TB, yes TB. After doing job shadowing at Baragwanath hospital and seeing the overwhelming number of patients that were victimized by TB I was mad, plus I couldn’t wrap my mind around the 6 months treatment, I wanted answers. I was also obsessed with immunology in my first year and I wanted to be in the IDM building and see what they are all about. But even though I knew I had some passion for research, the journey was not a given. I was constantly wrapped around the fear of not making it, of arriving late and finding the door shut. Truly I say to you the only reason I am here is indeed ”the grace of God” and lots of tears and breakdowns and ice cream and Mama’s prayers that is why I am here.
To elaborate…..I never thought I would be here.

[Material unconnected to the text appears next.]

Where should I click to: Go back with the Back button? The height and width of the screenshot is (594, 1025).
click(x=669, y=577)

The difficulty of third year with molecular medicine with my marks taking a toll after the first semester I was soon to believe I cannot be accepted for Honours. When I did, I could only look up and give thanks. I still remember the first day in that lecture hall, with all the new faces, bright and ready to take over the world. Boy was I not happy, anxious too but mostly happy. I too was ready to take over the world!
So how are things now? Apart from being anxious about when I will be full on with my project and finishing everything, I am happy to be part of it all. More than anything else I consider this year a blessing. And now that I am allowed to close my eyes forever and live in this dream and to feel the presence of this novel air occupy my lungs and keep my heart beating, I am more than grateful. Even though challenges are unending and battles outside of my academics are trying, by all means possible, to wake me out of this dream I refuse. I refuse to let go of this blanket that has locked me into this dream.

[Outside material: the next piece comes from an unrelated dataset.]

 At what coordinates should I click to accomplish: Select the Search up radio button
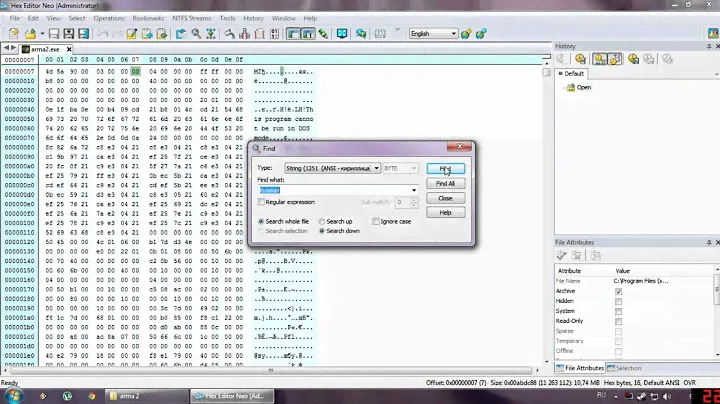tap(322, 221)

This year has taught me the value of everything one has in life. As I left my friends and started on this journey, it does sometimes feel like I am walking alone. However, from time to time I am reminded of the many blessings I have in exchange, the many amazing people I met this year. I have also learned to value friendships and to have an accepting and resilient heart. I thank every moment of it, from every module to every test and exam, every submission, new friendships along the way, I am thankful for all of it. As I start full on with my project with the anxiety of not knowing what will happen, I will keep this reminder badge on my shoulders and remember why I am even here.
What made things better this year? Ice cream with friends, studying with my amazing buddies, jazz sessions at Baxter, lots of sleep, not having to chase 8am classes and many more. As I come to the close, I see I cannot give a definite diagnosis of this year, there’s still more mountains to climb and tears to cry. However, my differentials are kind, resilient, tough and fun year.